Input records below:

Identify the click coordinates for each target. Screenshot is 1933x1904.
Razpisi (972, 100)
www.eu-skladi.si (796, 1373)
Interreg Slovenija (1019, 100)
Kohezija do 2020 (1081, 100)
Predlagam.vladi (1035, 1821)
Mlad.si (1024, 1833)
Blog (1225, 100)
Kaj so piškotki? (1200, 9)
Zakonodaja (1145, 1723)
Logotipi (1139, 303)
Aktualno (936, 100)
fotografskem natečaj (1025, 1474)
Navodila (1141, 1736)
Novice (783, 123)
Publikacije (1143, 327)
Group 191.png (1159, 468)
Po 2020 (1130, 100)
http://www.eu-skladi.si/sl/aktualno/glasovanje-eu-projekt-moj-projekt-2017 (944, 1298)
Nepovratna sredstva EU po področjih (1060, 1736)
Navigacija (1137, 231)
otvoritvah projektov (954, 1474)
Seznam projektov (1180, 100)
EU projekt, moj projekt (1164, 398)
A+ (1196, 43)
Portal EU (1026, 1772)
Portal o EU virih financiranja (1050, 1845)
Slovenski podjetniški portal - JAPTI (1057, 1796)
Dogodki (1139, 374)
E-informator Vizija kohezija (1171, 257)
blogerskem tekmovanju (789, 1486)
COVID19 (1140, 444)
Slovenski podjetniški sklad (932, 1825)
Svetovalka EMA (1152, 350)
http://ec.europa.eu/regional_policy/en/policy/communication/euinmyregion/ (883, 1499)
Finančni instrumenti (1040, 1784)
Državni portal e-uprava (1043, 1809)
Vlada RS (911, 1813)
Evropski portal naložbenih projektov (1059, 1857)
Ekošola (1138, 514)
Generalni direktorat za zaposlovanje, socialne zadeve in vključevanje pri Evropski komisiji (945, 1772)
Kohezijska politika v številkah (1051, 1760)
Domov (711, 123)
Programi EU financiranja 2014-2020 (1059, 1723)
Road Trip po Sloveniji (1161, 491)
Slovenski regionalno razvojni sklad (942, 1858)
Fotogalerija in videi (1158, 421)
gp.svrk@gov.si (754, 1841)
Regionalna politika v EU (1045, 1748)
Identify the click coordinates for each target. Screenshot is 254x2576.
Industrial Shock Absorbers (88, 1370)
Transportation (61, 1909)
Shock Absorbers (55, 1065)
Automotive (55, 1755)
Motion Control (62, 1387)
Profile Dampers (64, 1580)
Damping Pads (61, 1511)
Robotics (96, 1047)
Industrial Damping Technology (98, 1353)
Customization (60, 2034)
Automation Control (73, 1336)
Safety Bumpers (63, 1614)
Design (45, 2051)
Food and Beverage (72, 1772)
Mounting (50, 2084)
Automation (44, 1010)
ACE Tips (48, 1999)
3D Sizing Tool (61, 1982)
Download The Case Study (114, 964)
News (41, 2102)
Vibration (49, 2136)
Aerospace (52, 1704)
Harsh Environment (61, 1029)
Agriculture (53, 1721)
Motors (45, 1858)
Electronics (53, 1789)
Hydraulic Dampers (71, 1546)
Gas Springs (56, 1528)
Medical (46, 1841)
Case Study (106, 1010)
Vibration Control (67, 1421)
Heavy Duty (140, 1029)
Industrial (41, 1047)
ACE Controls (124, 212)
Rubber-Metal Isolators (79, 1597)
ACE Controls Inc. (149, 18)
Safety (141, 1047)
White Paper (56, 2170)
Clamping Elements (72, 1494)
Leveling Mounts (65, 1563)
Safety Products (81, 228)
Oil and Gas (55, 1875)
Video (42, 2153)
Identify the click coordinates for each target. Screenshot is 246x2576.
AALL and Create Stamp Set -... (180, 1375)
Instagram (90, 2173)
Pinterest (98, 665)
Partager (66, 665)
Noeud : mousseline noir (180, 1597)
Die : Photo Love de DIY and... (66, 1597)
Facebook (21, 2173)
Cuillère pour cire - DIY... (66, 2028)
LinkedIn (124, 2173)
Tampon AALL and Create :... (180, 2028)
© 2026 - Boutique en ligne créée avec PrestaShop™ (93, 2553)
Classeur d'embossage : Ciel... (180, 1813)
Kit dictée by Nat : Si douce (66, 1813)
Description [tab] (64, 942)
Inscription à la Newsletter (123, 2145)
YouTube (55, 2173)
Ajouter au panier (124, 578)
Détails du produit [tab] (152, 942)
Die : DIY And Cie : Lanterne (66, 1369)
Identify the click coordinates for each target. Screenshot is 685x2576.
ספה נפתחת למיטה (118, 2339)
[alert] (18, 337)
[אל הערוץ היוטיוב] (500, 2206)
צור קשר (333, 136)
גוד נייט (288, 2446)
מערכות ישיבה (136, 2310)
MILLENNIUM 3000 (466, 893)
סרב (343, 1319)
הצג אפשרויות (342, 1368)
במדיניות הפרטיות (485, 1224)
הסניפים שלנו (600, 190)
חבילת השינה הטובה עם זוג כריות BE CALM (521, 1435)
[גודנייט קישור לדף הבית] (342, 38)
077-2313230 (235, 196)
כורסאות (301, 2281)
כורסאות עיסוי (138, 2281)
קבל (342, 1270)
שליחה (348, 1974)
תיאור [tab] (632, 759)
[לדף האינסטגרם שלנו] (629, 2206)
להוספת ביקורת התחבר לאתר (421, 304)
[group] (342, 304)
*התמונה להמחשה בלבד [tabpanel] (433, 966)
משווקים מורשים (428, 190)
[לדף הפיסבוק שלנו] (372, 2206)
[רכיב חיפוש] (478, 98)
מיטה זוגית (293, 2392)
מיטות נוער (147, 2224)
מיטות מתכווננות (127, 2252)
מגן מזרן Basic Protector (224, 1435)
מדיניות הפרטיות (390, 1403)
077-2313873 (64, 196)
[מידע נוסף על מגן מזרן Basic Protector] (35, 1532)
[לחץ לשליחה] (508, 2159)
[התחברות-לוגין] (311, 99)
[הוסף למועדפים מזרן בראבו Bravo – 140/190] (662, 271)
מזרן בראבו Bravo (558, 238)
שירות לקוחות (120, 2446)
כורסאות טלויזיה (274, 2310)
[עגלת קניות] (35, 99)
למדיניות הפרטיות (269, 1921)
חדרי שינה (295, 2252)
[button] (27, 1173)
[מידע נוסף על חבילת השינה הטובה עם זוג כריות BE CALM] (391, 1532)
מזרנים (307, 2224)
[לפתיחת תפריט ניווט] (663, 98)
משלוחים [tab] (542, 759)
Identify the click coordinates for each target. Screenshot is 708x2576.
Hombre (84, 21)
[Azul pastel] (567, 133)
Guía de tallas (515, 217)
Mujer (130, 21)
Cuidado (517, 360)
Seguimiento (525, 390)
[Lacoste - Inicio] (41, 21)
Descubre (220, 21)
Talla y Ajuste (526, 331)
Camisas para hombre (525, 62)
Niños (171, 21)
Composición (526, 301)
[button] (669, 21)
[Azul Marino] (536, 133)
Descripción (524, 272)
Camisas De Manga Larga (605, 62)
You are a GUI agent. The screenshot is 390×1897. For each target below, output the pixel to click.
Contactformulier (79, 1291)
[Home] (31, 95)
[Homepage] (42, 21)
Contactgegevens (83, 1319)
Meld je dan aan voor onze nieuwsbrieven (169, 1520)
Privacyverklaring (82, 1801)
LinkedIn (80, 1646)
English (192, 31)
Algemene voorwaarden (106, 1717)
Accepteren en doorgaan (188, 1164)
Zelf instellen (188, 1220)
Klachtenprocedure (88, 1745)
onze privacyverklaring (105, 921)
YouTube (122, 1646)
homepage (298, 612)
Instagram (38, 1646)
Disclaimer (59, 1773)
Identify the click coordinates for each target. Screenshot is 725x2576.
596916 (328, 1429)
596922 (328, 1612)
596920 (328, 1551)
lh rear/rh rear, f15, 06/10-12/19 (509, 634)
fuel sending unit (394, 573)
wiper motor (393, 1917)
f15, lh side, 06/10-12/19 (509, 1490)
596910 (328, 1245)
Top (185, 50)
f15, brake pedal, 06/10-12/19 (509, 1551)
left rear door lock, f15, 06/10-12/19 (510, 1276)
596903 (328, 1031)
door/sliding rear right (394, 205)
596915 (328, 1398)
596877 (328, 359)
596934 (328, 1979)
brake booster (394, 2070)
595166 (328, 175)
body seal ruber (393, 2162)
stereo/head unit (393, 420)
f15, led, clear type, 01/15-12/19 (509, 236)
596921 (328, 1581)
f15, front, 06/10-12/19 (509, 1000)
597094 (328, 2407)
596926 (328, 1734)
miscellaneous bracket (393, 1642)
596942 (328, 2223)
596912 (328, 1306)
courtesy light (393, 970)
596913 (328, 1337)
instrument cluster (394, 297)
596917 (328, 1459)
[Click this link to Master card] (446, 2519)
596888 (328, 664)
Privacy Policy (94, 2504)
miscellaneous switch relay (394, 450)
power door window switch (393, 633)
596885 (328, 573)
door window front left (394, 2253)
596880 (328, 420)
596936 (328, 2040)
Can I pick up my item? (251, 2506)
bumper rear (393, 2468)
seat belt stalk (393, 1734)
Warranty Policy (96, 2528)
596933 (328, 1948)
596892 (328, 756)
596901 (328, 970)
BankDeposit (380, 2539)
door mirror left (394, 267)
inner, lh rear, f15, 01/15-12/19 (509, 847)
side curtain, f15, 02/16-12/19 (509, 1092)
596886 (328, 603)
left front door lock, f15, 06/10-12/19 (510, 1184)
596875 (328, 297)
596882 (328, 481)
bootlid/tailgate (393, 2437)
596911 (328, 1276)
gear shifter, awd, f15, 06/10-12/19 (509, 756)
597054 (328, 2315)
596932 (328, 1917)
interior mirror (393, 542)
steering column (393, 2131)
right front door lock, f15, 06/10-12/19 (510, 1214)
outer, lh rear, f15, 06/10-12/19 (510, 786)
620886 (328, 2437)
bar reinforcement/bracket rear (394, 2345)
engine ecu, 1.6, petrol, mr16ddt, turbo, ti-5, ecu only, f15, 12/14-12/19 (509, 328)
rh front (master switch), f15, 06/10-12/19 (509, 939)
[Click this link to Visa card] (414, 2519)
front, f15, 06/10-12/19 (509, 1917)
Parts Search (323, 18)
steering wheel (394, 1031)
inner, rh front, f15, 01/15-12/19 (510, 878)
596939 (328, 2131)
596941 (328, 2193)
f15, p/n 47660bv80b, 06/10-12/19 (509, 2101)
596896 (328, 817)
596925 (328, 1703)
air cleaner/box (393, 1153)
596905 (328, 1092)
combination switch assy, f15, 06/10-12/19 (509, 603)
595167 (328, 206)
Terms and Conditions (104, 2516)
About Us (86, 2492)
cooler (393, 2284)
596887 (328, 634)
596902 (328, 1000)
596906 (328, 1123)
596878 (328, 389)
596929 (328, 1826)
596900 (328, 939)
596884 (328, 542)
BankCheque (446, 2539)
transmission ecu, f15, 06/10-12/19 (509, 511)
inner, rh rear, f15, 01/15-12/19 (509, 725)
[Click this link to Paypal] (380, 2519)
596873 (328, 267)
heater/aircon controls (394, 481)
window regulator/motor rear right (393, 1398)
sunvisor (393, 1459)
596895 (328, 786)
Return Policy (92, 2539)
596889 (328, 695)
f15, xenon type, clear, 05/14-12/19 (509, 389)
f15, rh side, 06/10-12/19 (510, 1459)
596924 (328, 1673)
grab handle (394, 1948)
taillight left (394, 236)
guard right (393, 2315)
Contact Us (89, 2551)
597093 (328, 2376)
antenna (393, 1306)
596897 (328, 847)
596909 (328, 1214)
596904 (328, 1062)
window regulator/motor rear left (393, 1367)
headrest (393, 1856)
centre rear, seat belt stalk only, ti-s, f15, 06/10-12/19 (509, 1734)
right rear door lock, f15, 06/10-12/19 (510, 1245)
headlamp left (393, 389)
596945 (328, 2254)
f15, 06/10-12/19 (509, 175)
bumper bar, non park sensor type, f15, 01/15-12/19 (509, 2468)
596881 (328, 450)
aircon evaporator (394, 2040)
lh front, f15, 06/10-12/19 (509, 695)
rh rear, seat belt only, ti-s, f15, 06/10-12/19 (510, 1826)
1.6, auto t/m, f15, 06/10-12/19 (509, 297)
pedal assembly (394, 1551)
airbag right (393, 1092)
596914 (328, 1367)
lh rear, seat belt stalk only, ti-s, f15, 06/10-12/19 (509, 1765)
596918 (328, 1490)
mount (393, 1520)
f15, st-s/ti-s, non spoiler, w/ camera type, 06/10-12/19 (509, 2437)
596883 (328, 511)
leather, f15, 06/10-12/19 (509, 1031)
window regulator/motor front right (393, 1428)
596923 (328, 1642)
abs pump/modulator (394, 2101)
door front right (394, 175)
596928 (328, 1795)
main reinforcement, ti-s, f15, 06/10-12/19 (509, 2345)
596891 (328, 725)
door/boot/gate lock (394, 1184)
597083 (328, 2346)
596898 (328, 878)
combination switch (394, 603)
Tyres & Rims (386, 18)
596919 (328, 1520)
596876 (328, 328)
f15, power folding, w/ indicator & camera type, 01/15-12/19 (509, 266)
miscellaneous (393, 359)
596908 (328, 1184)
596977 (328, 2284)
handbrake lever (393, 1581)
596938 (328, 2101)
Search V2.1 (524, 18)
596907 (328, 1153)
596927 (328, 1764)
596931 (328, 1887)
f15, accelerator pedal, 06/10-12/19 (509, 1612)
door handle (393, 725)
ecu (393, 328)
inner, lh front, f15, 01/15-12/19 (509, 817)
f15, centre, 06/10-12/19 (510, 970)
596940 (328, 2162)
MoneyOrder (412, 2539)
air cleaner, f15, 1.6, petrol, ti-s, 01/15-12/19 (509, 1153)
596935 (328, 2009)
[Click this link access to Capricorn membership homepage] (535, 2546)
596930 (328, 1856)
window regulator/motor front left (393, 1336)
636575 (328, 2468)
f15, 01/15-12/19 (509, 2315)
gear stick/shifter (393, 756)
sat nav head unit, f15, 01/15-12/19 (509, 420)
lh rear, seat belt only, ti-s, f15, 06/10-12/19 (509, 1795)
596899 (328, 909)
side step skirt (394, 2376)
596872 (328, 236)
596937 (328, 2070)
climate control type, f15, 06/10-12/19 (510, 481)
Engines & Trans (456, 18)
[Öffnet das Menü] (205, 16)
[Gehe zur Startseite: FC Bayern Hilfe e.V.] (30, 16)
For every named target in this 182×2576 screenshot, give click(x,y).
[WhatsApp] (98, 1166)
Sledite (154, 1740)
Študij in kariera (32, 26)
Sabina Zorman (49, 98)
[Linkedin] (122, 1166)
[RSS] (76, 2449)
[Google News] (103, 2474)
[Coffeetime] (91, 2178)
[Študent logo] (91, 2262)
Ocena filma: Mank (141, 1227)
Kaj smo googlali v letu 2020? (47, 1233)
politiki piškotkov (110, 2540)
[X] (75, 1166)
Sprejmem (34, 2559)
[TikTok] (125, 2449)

End of Input records.

**How to complete this task**
Set down the lines of the listing above verbatim, first line through the line containing "gp.svrk@gov.si (754, 1841)", inclusive; add no other lines.

**Result of the exercise**
Identify the click coordinates for each target. Screenshot is 1933x1904.
Razpisi (972, 100)
www.eu-skladi.si (796, 1373)
Interreg Slovenija (1019, 100)
Kohezija do 2020 (1081, 100)
Predlagam.vladi (1035, 1821)
Mlad.si (1024, 1833)
Blog (1225, 100)
Kaj so piškotki? (1200, 9)
Zakonodaja (1145, 1723)
Logotipi (1139, 303)
Aktualno (936, 100)
fotografskem natečaj (1025, 1474)
Navodila (1141, 1736)
Novice (783, 123)
Publikacije (1143, 327)
Group 191.png (1159, 468)
Po 2020 (1130, 100)
http://www.eu-skladi.si/sl/aktualno/glasovanje-eu-projekt-moj-projekt-2017 (944, 1298)
Nepovratna sredstva EU po področjih (1060, 1736)
Navigacija (1137, 231)
otvoritvah projektov (954, 1474)
Seznam projektov (1180, 100)
EU projekt, moj projekt (1164, 398)
A+ (1196, 43)
Portal EU (1026, 1772)
Portal o EU virih financiranja (1050, 1845)
Slovenski podjetniški portal - JAPTI (1057, 1796)
Dogodki (1139, 374)
E-informator Vizija kohezija (1171, 257)
blogerskem tekmovanju (789, 1486)
COVID19 (1140, 444)
Slovenski podjetniški sklad (932, 1825)
Svetovalka EMA (1152, 350)
http://ec.europa.eu/regional_policy/en/policy/communication/euinmyregion/ (883, 1499)
Finančni instrumenti (1040, 1784)
Državni portal e-uprava (1043, 1809)
Vlada RS (911, 1813)
Evropski portal naložbenih projektov (1059, 1857)
Ekošola (1138, 514)
Generalni direktorat za zaposlovanje, socialne zadeve in vključevanje pri Evropski komisiji (945, 1772)
Kohezijska politika v številkah (1051, 1760)
Domov (711, 123)
Programi EU financiranja 2014-2020 (1059, 1723)
Road Trip po Sloveniji (1161, 491)
Slovenski regionalno razvojni sklad (942, 1858)
Fotogalerija in videi (1158, 421)
gp.svrk@gov.si (754, 1841)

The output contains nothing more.